*WHAT YOU HAVE TO DO*
Reprint the lines below as they are, minus the pictures.

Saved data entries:
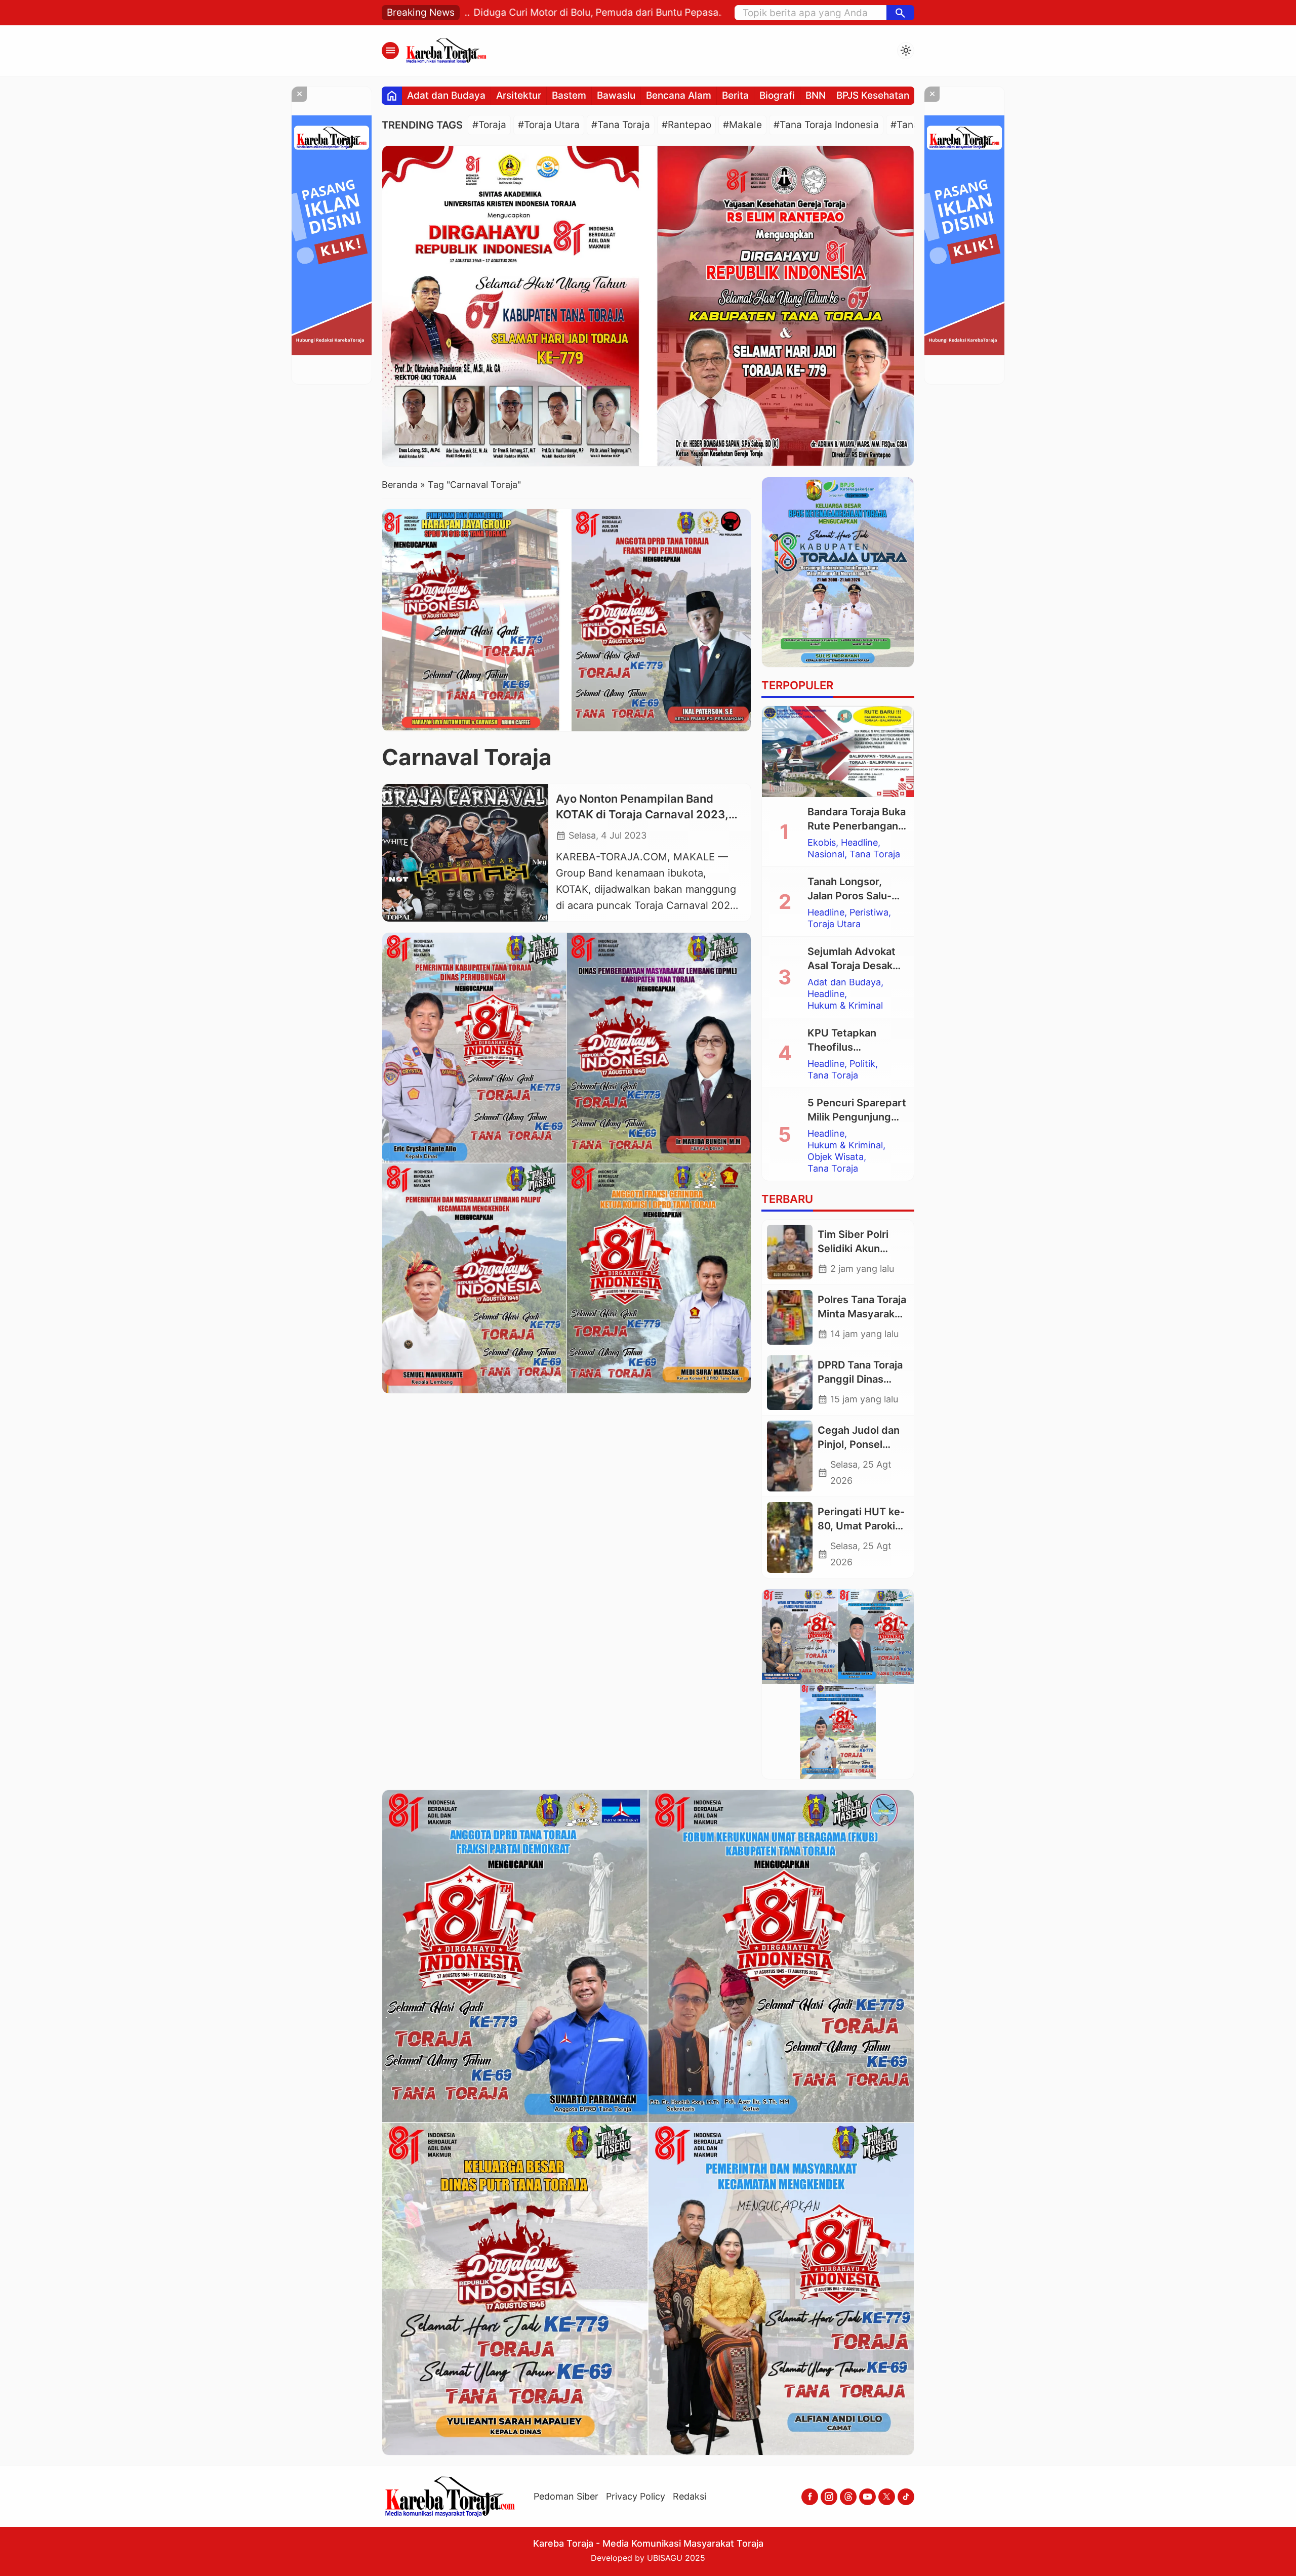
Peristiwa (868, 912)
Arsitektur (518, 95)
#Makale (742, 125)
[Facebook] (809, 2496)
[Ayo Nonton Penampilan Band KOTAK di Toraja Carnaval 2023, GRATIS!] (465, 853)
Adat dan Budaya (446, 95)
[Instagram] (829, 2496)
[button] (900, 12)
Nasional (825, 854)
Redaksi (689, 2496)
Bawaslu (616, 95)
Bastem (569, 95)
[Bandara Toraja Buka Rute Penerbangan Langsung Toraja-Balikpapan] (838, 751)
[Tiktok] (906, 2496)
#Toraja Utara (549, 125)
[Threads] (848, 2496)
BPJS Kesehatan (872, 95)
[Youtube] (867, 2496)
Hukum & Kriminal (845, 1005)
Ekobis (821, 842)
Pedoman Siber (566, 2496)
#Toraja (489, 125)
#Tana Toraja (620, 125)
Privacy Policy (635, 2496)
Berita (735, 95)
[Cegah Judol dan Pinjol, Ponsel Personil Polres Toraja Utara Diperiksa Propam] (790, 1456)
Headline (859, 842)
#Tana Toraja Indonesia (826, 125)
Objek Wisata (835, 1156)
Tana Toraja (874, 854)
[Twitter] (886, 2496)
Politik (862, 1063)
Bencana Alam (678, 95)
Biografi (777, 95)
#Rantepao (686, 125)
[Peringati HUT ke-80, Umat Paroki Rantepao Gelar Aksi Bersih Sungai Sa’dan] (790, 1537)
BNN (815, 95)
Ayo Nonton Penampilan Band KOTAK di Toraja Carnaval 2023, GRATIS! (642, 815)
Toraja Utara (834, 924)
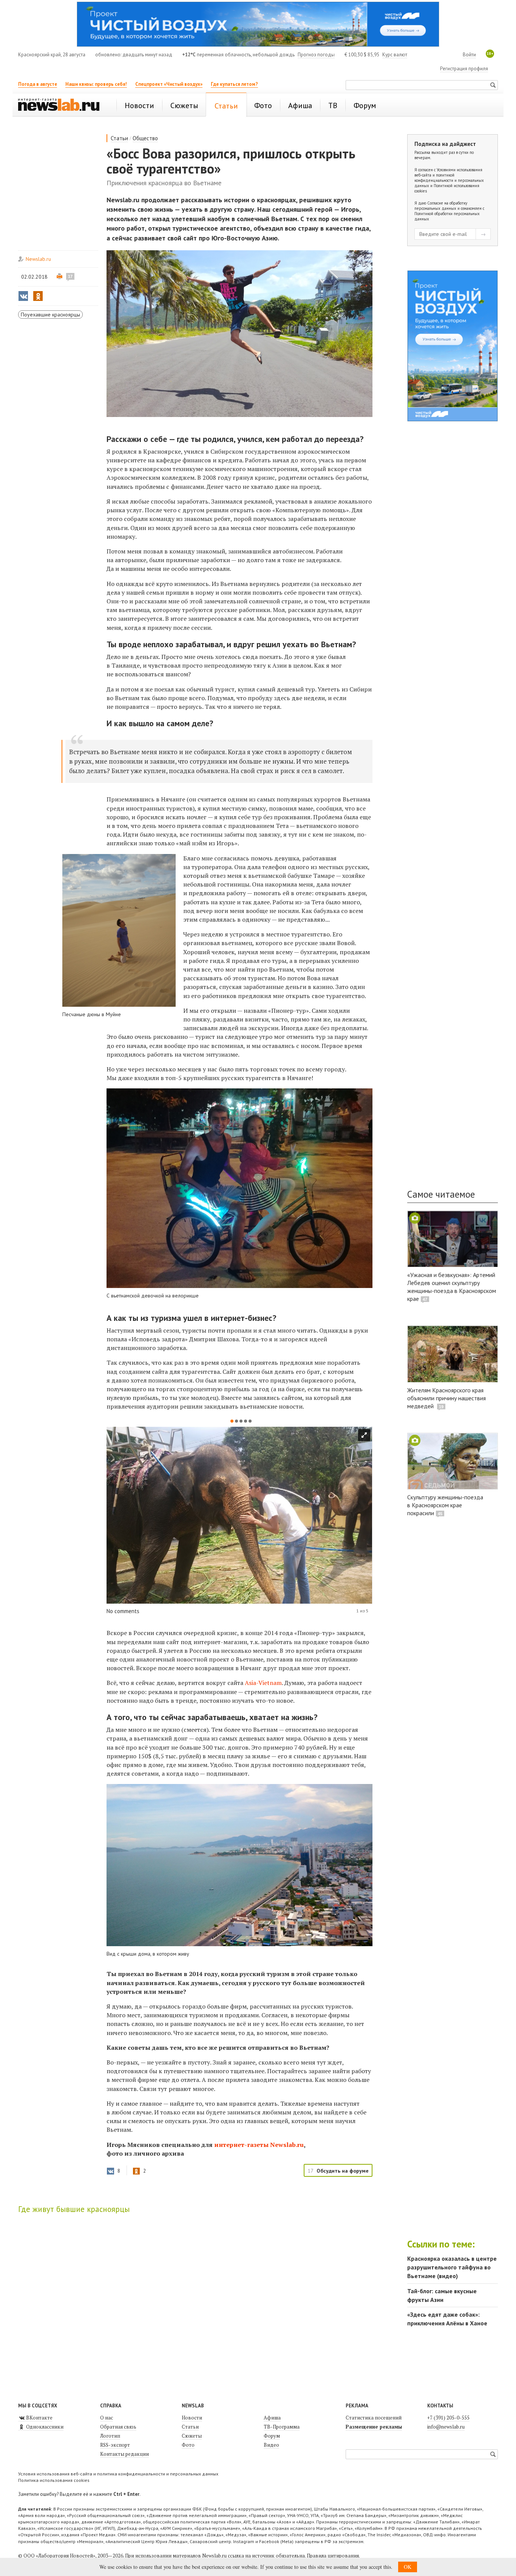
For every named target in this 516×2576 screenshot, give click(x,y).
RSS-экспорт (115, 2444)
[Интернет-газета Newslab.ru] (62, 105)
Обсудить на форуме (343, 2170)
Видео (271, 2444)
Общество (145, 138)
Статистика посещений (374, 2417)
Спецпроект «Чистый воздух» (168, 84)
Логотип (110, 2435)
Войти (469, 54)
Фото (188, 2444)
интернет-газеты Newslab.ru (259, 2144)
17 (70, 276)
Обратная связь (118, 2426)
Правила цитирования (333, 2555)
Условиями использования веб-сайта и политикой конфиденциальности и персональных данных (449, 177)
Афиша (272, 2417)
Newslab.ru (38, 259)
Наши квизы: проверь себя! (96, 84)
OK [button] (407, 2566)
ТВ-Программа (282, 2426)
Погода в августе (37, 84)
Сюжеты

*WORKED SOLUTION*
Peristiwa (868, 912)
Arsitektur (518, 95)
#Makale (742, 125)
[Facebook] (809, 2496)
[Ayo Nonton Penampilan Band KOTAK di Toraja Carnaval 2023, GRATIS!] (465, 853)
Adat dan Budaya (446, 95)
[Instagram] (829, 2496)
[button] (900, 12)
Nasional (825, 854)
Redaksi (689, 2496)
Bawaslu (616, 95)
Bastem (569, 95)
[Bandara Toraja Buka Rute Penerbangan Langsung Toraja-Balikpapan] (838, 751)
[Tiktok] (906, 2496)
#Toraja Utara (549, 125)
[Threads] (848, 2496)
BPJS Kesehatan (872, 95)
[Youtube] (867, 2496)
Hukum & Kriminal (845, 1005)
Ekobis (821, 842)
Pedoman Siber (566, 2496)
#Toraja (489, 125)
#Tana Toraja (620, 125)
Privacy Policy (635, 2496)
Berita (735, 95)
[Cegah Judol dan Pinjol, Ponsel Personil Polres Toraja Utara Diperiksa Propam] (790, 1456)
Headline (859, 842)
#Tana Toraja Indonesia (826, 125)
Objek Wisata (835, 1156)
Tana Toraja (874, 854)
[Twitter] (886, 2496)
Politik (862, 1063)
Bencana Alam (678, 95)
Biografi (777, 95)
#Rantepao (686, 125)
[Peringati HUT ke-80, Umat Paroki Rantepao Gelar Aksi Bersih Sungai Sa’dan] (790, 1537)
BNN (815, 95)
Ayo Nonton Penampilan Band KOTAK di Toraja Carnaval 2023, GRATIS! (642, 815)
Toraja Utara (834, 924)
For every named target in this 516×2576 screenshot, give click(x,y).
RSS-экспорт (115, 2444)
[Интернет-газета Newslab.ru] (62, 105)
Обсудить на форуме (343, 2170)
Видео (271, 2444)
Общество (145, 138)
Статистика посещений (374, 2417)
Спецпроект «Чистый воздух» (168, 84)
Логотип (110, 2435)
Войти (469, 54)
Фото (188, 2444)
интернет-газеты Newslab.ru (259, 2144)
17 (70, 276)
Обратная связь (118, 2426)
Правила цитирования (333, 2555)
Условиями использования веб-сайта и политикой конфиденциальности и персональных данных (449, 177)
Афиша (272, 2417)
Newslab.ru (38, 259)
Наши квизы: проверь себя! (96, 84)
OK [button] (407, 2566)
ТВ-Программа (282, 2426)
Погода в августе (37, 84)
Сюжеты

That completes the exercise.